No começo, o chamavam de louco por acreditar que uma ideia maluca dessa pudesse dar certo. Hoje, o “pai” de uma floresta com 310000 metros quadrados se orgulha ao falar dos recursos recuperados graças à dedicação e entrega de mais da metade de sua vida. O local conta com oito cachoeiras, diversas minas de água, frutos e cerca de 50 mil unidades de plantas (plantadas e cultivadas, uma de cada vez, por ele mesmo).

Como esperado, o que hoje é visto como um grande legado de sucesso, não foi construído sem sofrer com grandes dificuldades durante a trajetória. Entre as ações mais exigentes de seu trabalho, Antônio destaca que, sem dúvidas, formar as mudas e (depois) puxá-las para o alto das montanhas era o mais difícil de se fazer.

“O processo sempre foi muito complicado, porque tinha de esperar elas crescerem o suficiente, até porque a água não sobe dois mil metros de altura”, completa. Sr. Antônio explica que era necessário enfileirar cinco, seis burros de carga para fazer o transporte e subir com as mudas para as regiões mais elevadas das montanhas – que contavam com quase ou nenhuma vegetação.

Reprodução / Pouso do Rochedo Algumas espécies de animais se beneficiaram do projeto do Sr. Antônio.

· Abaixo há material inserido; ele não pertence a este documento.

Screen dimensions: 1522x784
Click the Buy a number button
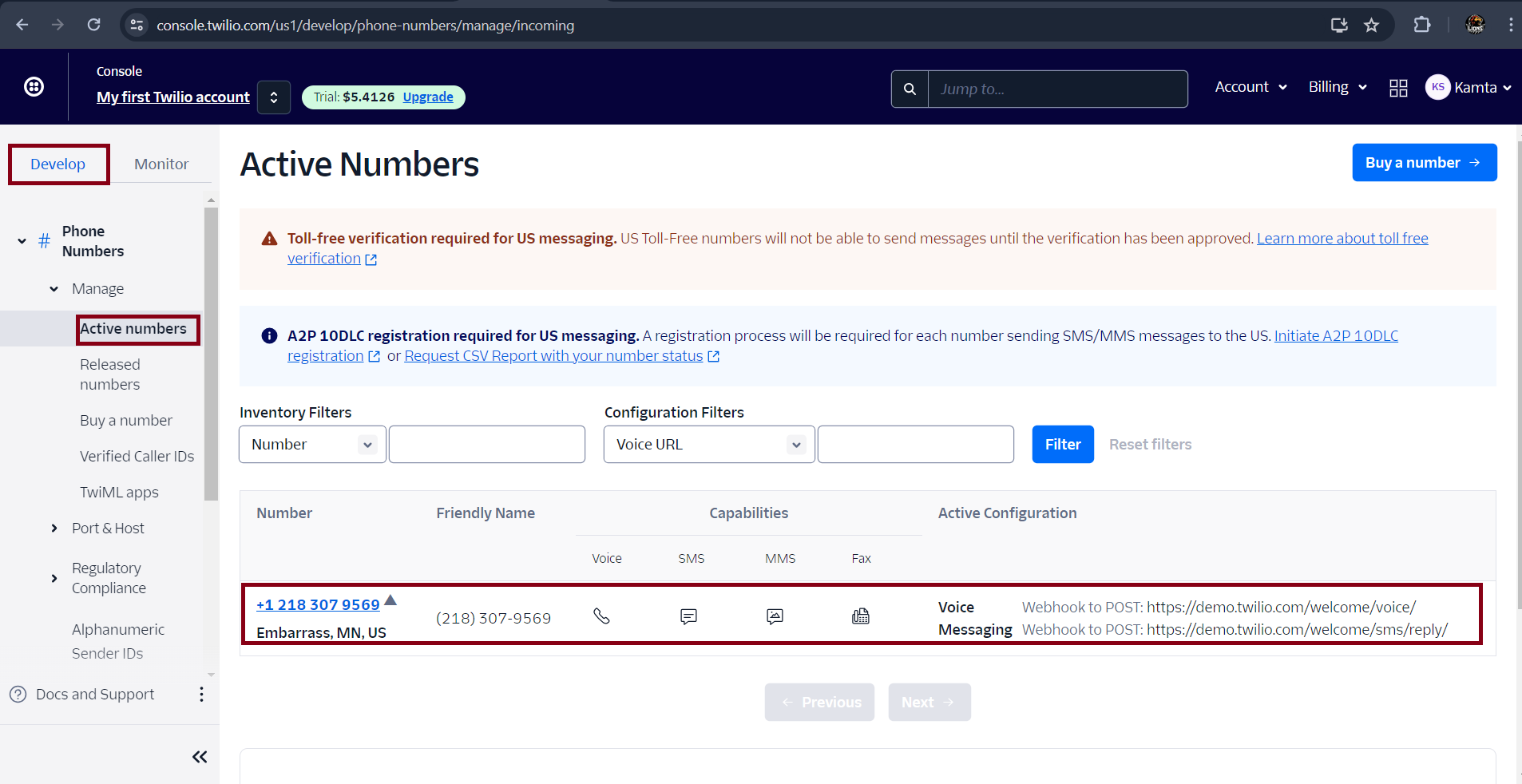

Mas o trabalho árduo de mais de quatro décadas se justifica não só com a satisfação pessoal do homem de 84 anos, que pode realizar seu grande sonho de vida, mas, principalmente, por tudo aquilo que a floresta, localizada no meio da Serra da Mantiqueira, trouxe para o ecossistema local.

Graças ao espaço recuperado, algumas espécies de animais (aves, esquilos, gambás, entre outros) puderam se beneficiar e impedir que algumas de suas populações fossem extintas daquela região. Ainda assim, muitos animais nunca chegaram a se instalar no local, já que a floresta é cercada por campos de produção agrícola e áreas secas, o que sempre impediu a migração de espécies oriundas de outras florestas.

Além da contribuição para a fauna e flora, vale destacar a importância do terreno no trajeto das águas da Mantiqueira, que é a responsável por nascentes de rios que fornecem água para grandes cidades brasileiras. Pode se dizer, inclusive, que sua “pequena” contribuição hoje é uma das responsáveis por abastecer o rio Jaguari (o mais importante do Sistema Cantareira, que é o principal da população de São Paulo).

“Eu me sinto realizado com o grande trabalho de reflorestamento que pude realizar”, comemora com orgulho. Dono de uma pousada (Pouso do Rochedo) ligada ao terreno, ele hoje vive para administrá-la e manter todo o lugar.